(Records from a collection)
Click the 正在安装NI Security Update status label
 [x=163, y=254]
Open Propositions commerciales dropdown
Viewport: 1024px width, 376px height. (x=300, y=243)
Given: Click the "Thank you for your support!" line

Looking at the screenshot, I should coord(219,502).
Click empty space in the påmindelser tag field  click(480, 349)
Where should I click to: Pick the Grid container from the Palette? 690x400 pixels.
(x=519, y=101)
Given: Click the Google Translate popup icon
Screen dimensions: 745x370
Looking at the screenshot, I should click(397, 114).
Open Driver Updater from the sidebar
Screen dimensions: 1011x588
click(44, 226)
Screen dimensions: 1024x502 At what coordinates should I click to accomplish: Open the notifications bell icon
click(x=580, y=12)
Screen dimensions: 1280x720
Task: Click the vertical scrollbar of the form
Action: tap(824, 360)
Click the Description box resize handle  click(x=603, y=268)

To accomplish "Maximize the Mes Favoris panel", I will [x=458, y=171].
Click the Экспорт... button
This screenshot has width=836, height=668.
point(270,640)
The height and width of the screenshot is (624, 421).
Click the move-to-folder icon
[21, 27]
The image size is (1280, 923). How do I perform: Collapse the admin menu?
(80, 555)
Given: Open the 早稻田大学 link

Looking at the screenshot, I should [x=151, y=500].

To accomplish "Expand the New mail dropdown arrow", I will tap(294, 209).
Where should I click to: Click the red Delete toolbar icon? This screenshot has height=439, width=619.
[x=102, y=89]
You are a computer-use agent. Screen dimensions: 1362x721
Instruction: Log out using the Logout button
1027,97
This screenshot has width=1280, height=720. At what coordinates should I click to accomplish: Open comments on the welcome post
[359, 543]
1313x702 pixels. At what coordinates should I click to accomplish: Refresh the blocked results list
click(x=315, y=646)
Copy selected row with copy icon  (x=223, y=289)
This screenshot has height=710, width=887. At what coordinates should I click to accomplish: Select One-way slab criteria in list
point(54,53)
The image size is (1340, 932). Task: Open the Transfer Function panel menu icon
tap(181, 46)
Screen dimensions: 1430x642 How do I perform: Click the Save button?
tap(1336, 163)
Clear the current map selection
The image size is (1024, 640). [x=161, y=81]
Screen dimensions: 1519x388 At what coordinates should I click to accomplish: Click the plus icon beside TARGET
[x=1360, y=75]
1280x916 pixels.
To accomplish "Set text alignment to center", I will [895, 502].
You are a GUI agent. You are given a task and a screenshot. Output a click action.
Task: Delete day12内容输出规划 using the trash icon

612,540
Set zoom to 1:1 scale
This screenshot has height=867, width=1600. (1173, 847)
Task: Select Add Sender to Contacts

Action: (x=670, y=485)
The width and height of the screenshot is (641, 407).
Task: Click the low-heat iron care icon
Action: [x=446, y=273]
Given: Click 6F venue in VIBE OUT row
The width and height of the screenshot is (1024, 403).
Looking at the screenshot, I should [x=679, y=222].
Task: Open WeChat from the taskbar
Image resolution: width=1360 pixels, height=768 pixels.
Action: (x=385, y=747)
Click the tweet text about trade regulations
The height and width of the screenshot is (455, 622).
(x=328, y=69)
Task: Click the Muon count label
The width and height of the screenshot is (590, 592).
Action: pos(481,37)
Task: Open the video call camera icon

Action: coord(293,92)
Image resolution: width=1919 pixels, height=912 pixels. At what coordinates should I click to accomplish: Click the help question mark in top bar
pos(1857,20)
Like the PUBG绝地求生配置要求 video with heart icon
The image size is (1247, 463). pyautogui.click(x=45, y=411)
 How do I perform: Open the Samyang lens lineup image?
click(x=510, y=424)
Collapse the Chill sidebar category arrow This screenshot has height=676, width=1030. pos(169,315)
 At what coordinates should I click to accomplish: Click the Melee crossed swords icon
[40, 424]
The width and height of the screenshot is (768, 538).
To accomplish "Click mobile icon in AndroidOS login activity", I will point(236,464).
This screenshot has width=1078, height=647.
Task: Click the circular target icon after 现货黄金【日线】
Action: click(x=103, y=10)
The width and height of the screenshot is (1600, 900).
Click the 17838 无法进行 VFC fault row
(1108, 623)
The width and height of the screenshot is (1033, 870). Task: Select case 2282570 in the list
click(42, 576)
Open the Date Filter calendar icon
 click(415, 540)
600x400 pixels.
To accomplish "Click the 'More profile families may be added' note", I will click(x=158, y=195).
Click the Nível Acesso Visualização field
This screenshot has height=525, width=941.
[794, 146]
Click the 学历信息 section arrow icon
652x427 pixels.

**Task brief**
Go through the entries above and pull out each line with "agent" in it.

**Response area**
You are a computer-use agent. Screen dimensions: 1362x721
You are a GUI agent. You are given a task and a screenshot. Output a click action.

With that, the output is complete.